Jorge Manuel Lopes

A inocência do doo-wop vem de longe


Crítica de música, por Jorge Manuel Lopes.

O doo-wop é um idioma essencialmente vocal, praticado sobretudo por jovens afro-americanos das grandes cidades. Um idioma que lida com os temas transcendentes da adolescência: amores que chegam e partem (mais os segundos do que os primeiros), festas, carros. Um idioma contemporâneo e contaminado pelo rhythm and blues e pelo rock e que assume múltiplas formas em canções com o coração ao pé da boca, pérolas cuja inocência não se esbate com o correr das décadas.

A mais recente demonstração do estado de graça do doo-wop é a compilação “This love was real – LA vocal groups 1959-1964”, editada pela Ace Records, especialistas em escavações arqueológicas sonoras.
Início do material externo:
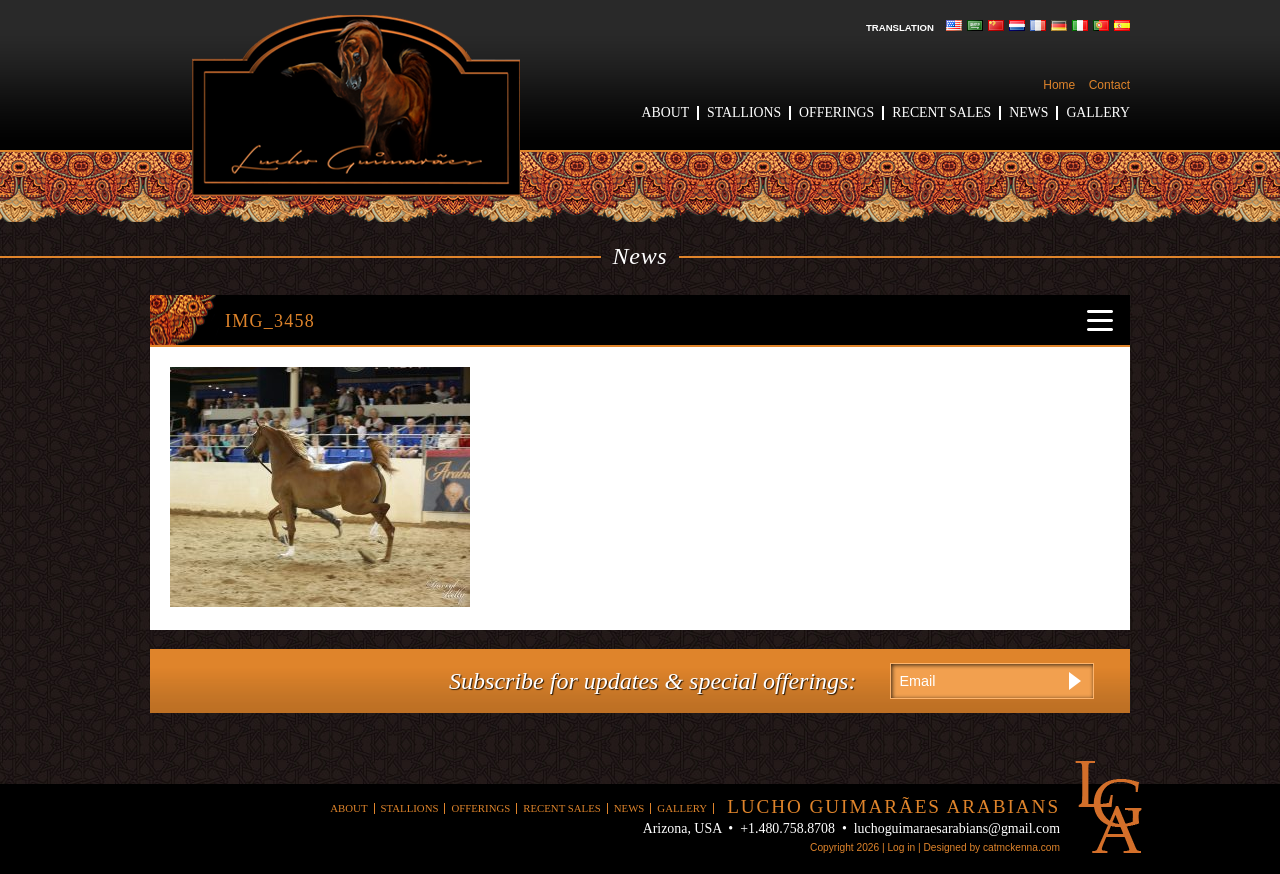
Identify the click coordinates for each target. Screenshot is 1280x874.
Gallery (1098, 112)
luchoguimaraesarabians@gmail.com (957, 828)
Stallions (744, 112)
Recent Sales (941, 112)
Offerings (836, 112)
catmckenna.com (1021, 847)
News (1028, 112)
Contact (1109, 85)
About (666, 112)
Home (1059, 85)
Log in (901, 847)
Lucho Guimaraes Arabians (356, 105)
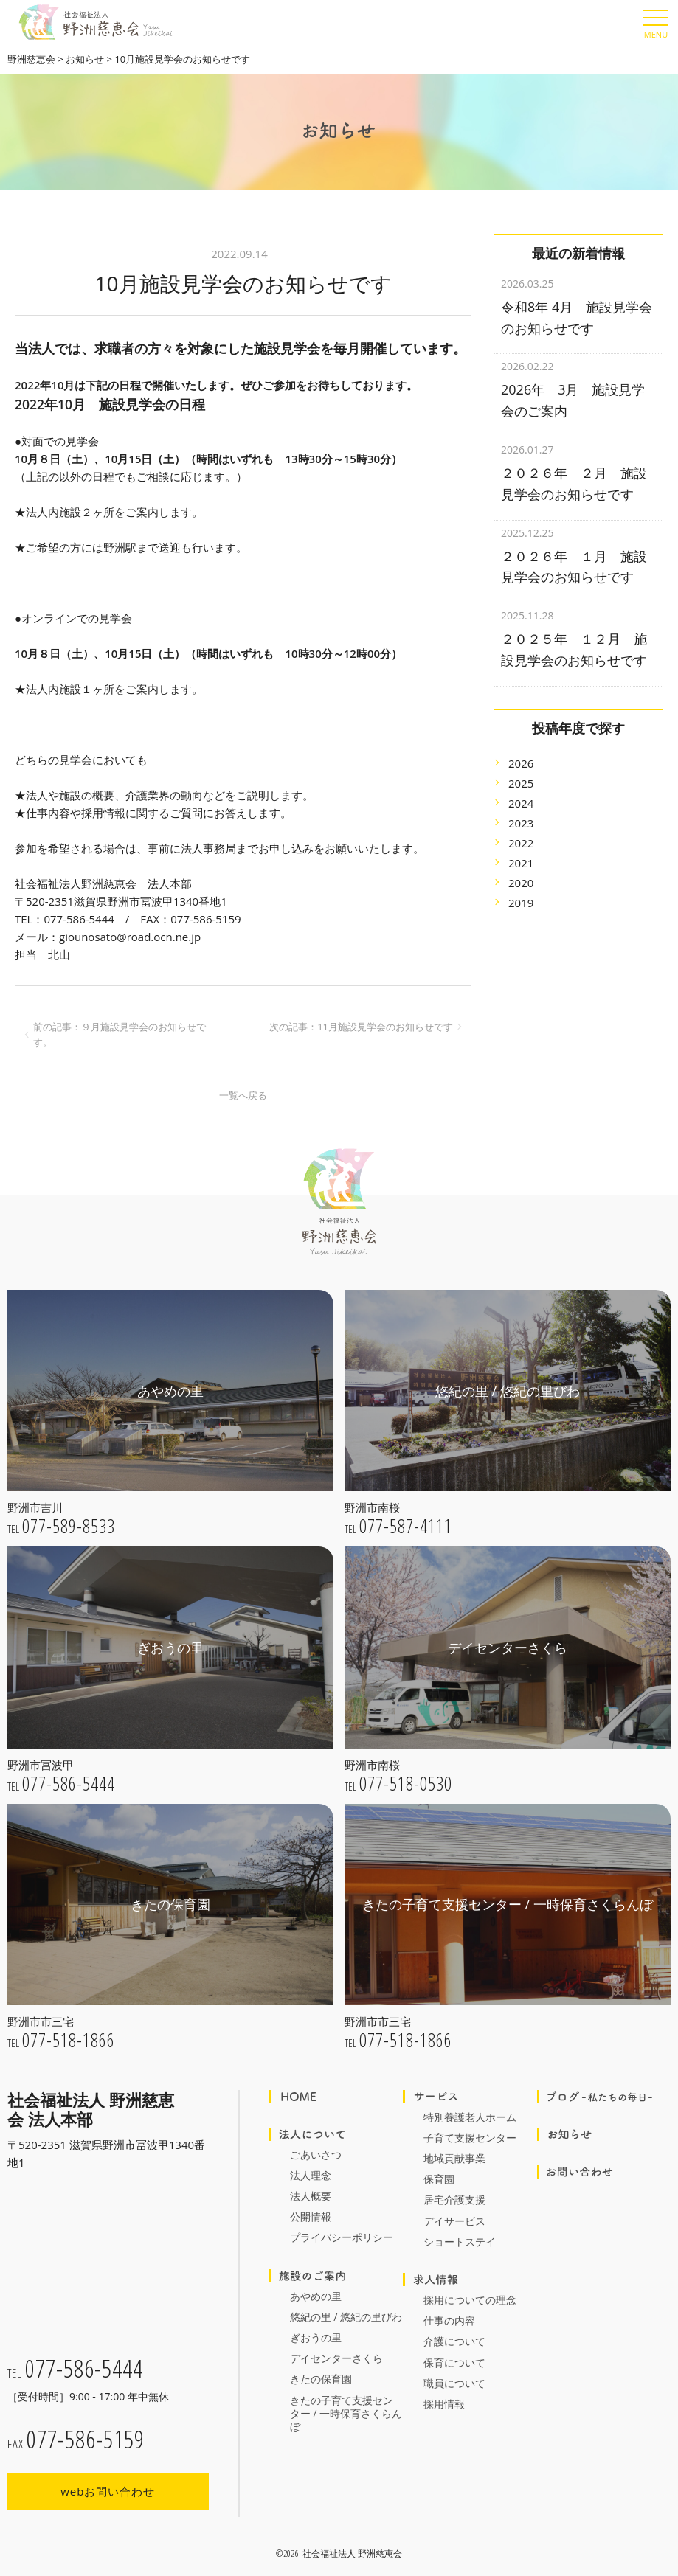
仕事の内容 (449, 2320)
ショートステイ (459, 2242)
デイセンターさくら (336, 2358)
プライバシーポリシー (341, 2237)
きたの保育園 (321, 2379)
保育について (454, 2362)
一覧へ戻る (243, 1095)
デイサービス (454, 2221)
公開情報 (310, 2216)
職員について (454, 2383)
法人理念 (310, 2175)
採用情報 (444, 2404)
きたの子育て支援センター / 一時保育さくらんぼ (346, 2413)
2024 (520, 784)
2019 (520, 884)
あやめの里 (316, 2296)
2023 (520, 804)
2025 (520, 764)
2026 (520, 744)
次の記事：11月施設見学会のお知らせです (361, 1026)
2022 (520, 824)
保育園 (438, 2179)
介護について (454, 2341)
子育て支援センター (469, 2138)
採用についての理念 (469, 2300)
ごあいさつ (316, 2155)
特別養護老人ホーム (469, 2117)
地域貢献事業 (454, 2158)
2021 (520, 844)
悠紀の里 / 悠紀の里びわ (346, 2317)
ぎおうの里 (316, 2337)
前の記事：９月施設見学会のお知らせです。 (119, 1034)
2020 (520, 864)
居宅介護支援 (454, 2200)
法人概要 (310, 2196)
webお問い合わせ (108, 2491)
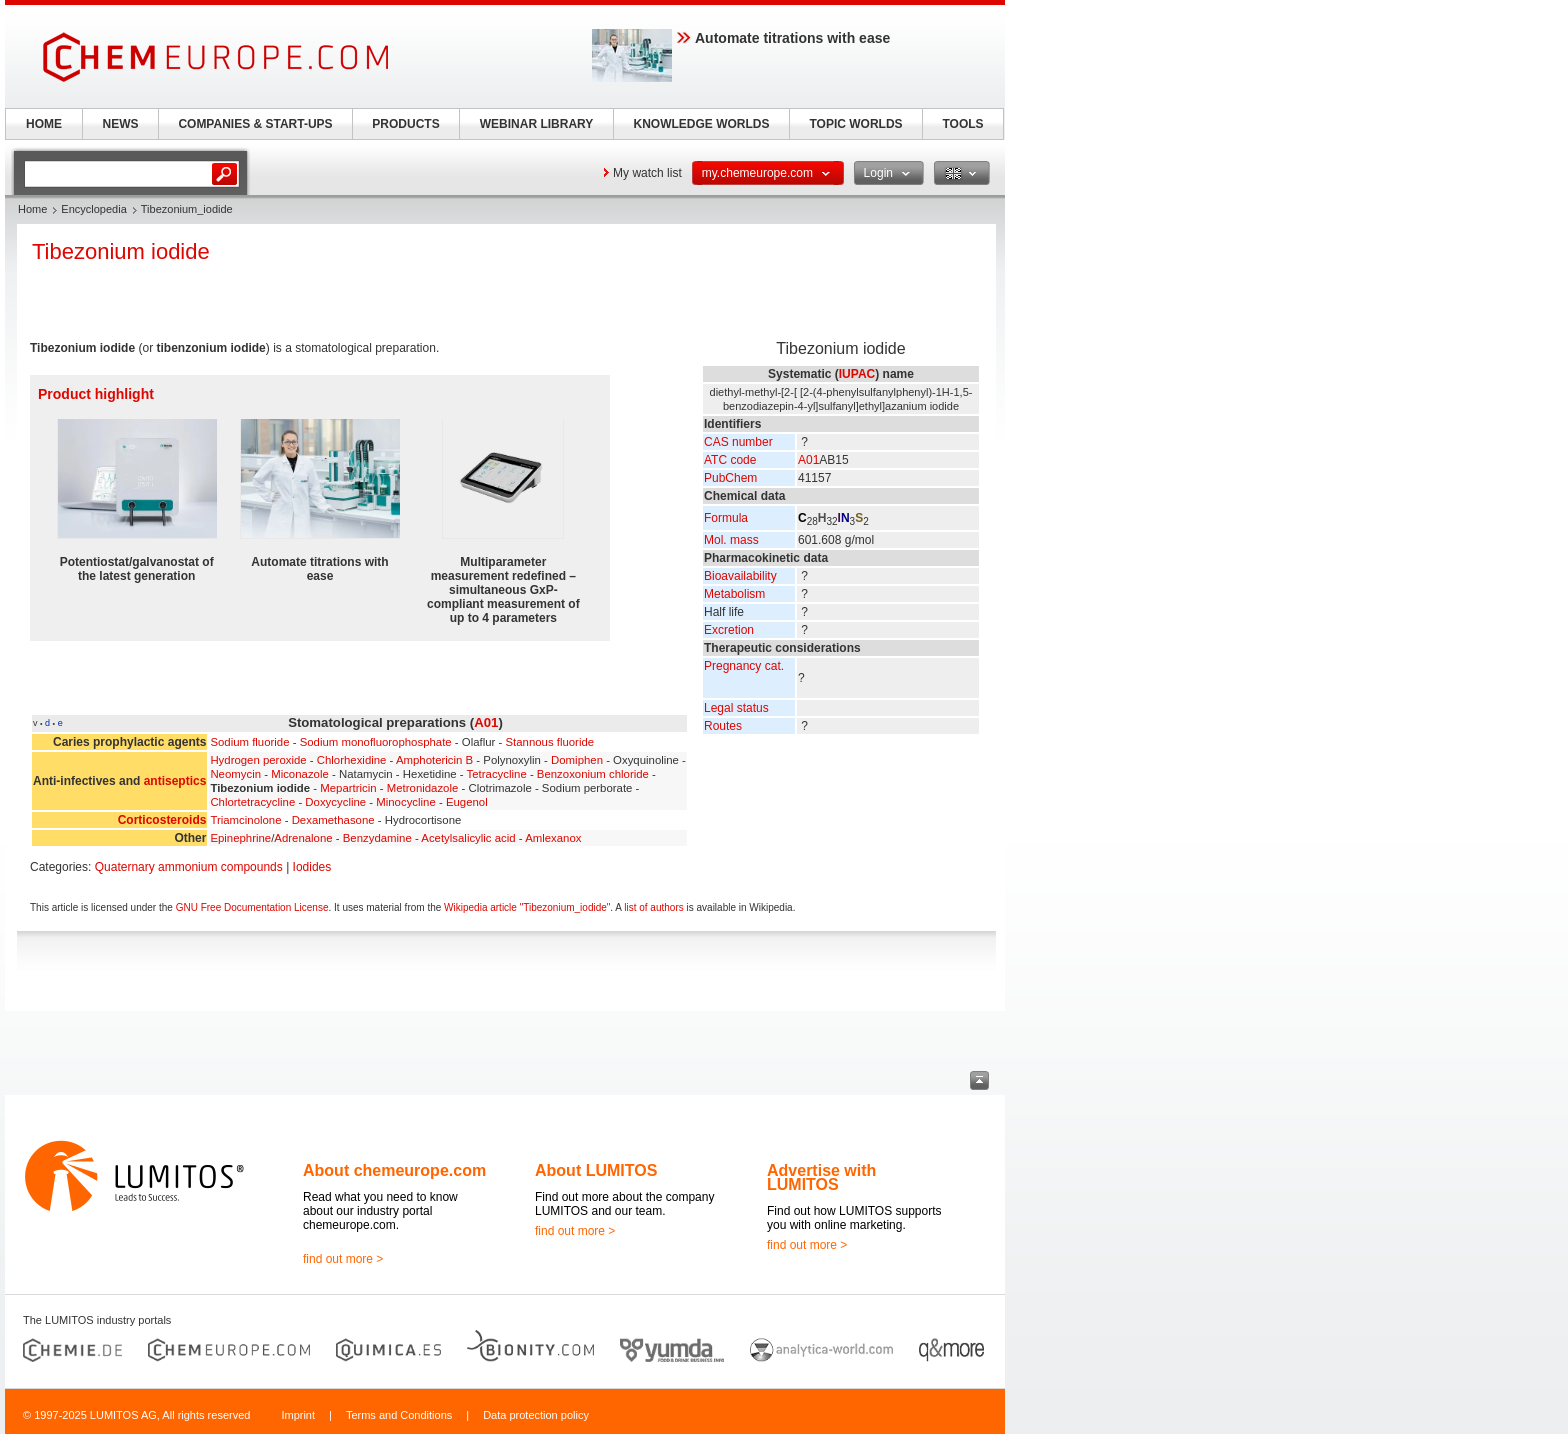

O título do disco é já uma prova de que se está a lidar com um documento maravilhosamente específico no tempo e no espaço, a que se junta outra pré-condição: quase nenhum dos 21 nomes aqui recolhidos teve algo parecido com sucesso ou carreira longa na música. A exceção é Danny Stewart, que se reinventaria como Sly Stone. A meia exceção, Arthur Lee Maye, prosseguiu uma carreira frutuosa como basebolista. Todos merecem ficar gravados na História, de uns tonitruantes The Wonders (aqui com “Please don’t cry”) aos peculiares The Dandevilles (dão-se alvíssaras a quem identificar a peculiar instrumentação em “Psychology”), do minimalismo de recursos da quase trágica “This wilted rosebud” de Bobby Sheen à dilacerante “I need someboy” de James Washington Lee. E em momentos mais enérgicos como “Jolly green giant”, de The Valaquans, vislumbram-se os ramos do doo-wop que se prolongam até aos Ramones.